Problem details: Reproduce the following entries verbatim, each one complete.

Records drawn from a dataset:
┄┄┄┄┄┄

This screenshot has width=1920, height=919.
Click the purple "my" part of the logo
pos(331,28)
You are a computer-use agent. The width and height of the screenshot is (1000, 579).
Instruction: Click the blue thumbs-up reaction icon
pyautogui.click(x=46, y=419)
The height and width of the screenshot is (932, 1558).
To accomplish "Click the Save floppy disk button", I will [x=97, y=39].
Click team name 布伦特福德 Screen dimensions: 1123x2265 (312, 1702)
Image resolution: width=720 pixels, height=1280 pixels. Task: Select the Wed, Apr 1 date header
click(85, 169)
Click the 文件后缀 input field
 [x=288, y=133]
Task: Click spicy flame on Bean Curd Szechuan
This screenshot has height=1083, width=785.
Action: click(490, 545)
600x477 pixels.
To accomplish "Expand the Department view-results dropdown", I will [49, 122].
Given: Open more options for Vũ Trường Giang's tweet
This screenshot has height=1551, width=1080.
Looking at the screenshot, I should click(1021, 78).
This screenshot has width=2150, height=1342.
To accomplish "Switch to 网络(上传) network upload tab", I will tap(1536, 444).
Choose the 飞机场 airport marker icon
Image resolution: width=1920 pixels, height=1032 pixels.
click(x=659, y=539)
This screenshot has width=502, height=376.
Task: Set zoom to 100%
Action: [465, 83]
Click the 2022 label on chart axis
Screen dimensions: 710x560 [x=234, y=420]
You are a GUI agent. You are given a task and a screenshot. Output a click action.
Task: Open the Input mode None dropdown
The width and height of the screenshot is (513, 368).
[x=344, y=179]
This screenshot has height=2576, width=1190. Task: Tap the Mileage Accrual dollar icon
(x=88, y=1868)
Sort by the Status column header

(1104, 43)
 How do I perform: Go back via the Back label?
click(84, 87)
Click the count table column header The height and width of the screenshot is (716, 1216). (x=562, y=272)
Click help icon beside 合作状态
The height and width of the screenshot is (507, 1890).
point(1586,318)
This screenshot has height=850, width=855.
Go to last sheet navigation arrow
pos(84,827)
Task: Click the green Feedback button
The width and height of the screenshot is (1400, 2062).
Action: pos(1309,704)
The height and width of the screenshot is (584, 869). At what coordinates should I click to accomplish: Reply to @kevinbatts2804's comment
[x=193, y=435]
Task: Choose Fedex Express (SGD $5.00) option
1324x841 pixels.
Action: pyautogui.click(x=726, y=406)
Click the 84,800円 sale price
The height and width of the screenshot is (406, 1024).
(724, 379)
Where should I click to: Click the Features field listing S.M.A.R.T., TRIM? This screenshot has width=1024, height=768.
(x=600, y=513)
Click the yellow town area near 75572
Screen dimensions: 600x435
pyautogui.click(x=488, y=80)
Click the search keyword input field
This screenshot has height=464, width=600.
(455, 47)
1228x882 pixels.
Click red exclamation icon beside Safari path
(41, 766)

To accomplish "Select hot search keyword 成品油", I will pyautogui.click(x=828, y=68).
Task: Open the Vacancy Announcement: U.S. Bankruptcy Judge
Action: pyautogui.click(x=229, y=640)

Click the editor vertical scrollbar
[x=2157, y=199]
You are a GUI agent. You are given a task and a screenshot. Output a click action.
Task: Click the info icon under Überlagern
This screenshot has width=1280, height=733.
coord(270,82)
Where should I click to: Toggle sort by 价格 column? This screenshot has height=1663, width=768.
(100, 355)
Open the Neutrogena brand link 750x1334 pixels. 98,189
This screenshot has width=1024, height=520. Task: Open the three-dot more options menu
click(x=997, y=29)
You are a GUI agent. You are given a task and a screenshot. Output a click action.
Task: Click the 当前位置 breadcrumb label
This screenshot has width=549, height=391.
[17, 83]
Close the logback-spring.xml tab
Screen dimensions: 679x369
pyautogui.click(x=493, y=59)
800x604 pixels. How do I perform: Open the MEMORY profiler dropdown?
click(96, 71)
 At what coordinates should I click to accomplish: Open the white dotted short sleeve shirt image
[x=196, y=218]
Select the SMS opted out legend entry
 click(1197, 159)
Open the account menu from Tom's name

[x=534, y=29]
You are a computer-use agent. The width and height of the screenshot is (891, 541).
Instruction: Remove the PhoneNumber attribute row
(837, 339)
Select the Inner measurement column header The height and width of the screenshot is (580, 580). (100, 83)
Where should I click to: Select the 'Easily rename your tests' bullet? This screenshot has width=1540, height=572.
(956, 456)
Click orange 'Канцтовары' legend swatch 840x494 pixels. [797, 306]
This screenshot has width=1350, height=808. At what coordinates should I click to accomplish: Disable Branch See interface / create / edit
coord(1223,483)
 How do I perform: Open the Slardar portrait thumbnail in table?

┄┄┄┄┄┄

Response area:
This screenshot has width=1920, height=919.
Click the purple "my" part of the logo
pos(331,28)
You are a computer-use agent. The width and height of the screenshot is (1000, 579).
Instruction: Click the blue thumbs-up reaction icon
pyautogui.click(x=46, y=419)
The height and width of the screenshot is (932, 1558).
To accomplish "Click the Save floppy disk button", I will [x=97, y=39].
Click team name 布伦特福德 Screen dimensions: 1123x2265 (312, 1702)
Image resolution: width=720 pixels, height=1280 pixels. Task: Select the Wed, Apr 1 date header
click(85, 169)
Click the 文件后缀 input field
 [x=288, y=133]
Task: Click spicy flame on Bean Curd Szechuan
This screenshot has height=1083, width=785.
Action: click(490, 545)
600x477 pixels.
To accomplish "Expand the Department view-results dropdown", I will [49, 122].
Given: Open more options for Vũ Trường Giang's tweet
This screenshot has height=1551, width=1080.
Looking at the screenshot, I should click(1021, 78).
This screenshot has width=2150, height=1342.
To accomplish "Switch to 网络(上传) network upload tab", I will tap(1536, 444).
Choose the 飞机场 airport marker icon
Image resolution: width=1920 pixels, height=1032 pixels.
click(x=659, y=539)
This screenshot has width=502, height=376.
Task: Set zoom to 100%
Action: [465, 83]
Click the 2022 label on chart axis
Screen dimensions: 710x560 [x=234, y=420]
You are a GUI agent. You are given a task and a screenshot. Output a click action.
Task: Open the Input mode None dropdown
The width and height of the screenshot is (513, 368).
[x=344, y=179]
This screenshot has height=2576, width=1190. Task: Tap the Mileage Accrual dollar icon
(x=88, y=1868)
Sort by the Status column header

(1104, 43)
 How do I perform: Go back via the Back label?
click(84, 87)
Click the count table column header The height and width of the screenshot is (716, 1216). (x=562, y=272)
Click help icon beside 合作状态
The height and width of the screenshot is (507, 1890).
point(1586,318)
This screenshot has height=850, width=855.
Go to last sheet navigation arrow
pos(84,827)
Task: Click the green Feedback button
The width and height of the screenshot is (1400, 2062).
Action: pos(1309,704)
The height and width of the screenshot is (584, 869). At what coordinates should I click to accomplish: Reply to @kevinbatts2804's comment
[x=193, y=435]
Task: Choose Fedex Express (SGD $5.00) option
1324x841 pixels.
Action: pyautogui.click(x=726, y=406)
Click the 84,800円 sale price
The height and width of the screenshot is (406, 1024).
(724, 379)
Where should I click to: Click the Features field listing S.M.A.R.T., TRIM? This screenshot has width=1024, height=768.
(x=600, y=513)
Click the yellow town area near 75572
Screen dimensions: 600x435
pyautogui.click(x=488, y=80)
Click the search keyword input field
This screenshot has height=464, width=600.
(455, 47)
1228x882 pixels.
Click red exclamation icon beside Safari path
(41, 766)

To accomplish "Select hot search keyword 成品油", I will pyautogui.click(x=828, y=68).
Task: Open the Vacancy Announcement: U.S. Bankruptcy Judge
Action: pyautogui.click(x=229, y=640)

Click the editor vertical scrollbar
[x=2157, y=199]
You are a GUI agent. You are given a task and a screenshot. Output a click action.
Task: Click the info icon under Überlagern
This screenshot has width=1280, height=733.
coord(270,82)
Where should I click to: Toggle sort by 价格 column? This screenshot has height=1663, width=768.
(100, 355)
Open the Neutrogena brand link 750x1334 pixels. 98,189
This screenshot has width=1024, height=520. Task: Open the three-dot more options menu
click(x=997, y=29)
You are a GUI agent. You are given a task and a screenshot. Output a click action.
Task: Click the 当前位置 breadcrumb label
This screenshot has width=549, height=391.
[17, 83]
Close the logback-spring.xml tab
Screen dimensions: 679x369
pyautogui.click(x=493, y=59)
800x604 pixels. How do I perform: Open the MEMORY profiler dropdown?
click(96, 71)
 At what coordinates should I click to accomplish: Open the white dotted short sleeve shirt image
[x=196, y=218]
Select the SMS opted out legend entry
 click(1197, 159)
Open the account menu from Tom's name

[x=534, y=29]
You are a computer-use agent. The width and height of the screenshot is (891, 541).
Instruction: Remove the PhoneNumber attribute row
(837, 339)
Select the Inner measurement column header The height and width of the screenshot is (580, 580). (100, 83)
Where should I click to: Select the 'Easily rename your tests' bullet? This screenshot has width=1540, height=572.
(956, 456)
Click orange 'Канцтовары' legend swatch 840x494 pixels. [797, 306]
This screenshot has width=1350, height=808. At what coordinates should I click to accomplish: Disable Branch See interface / create / edit
coord(1223,483)
 How do I perform: Open the Slardar portrait thumbnail in table?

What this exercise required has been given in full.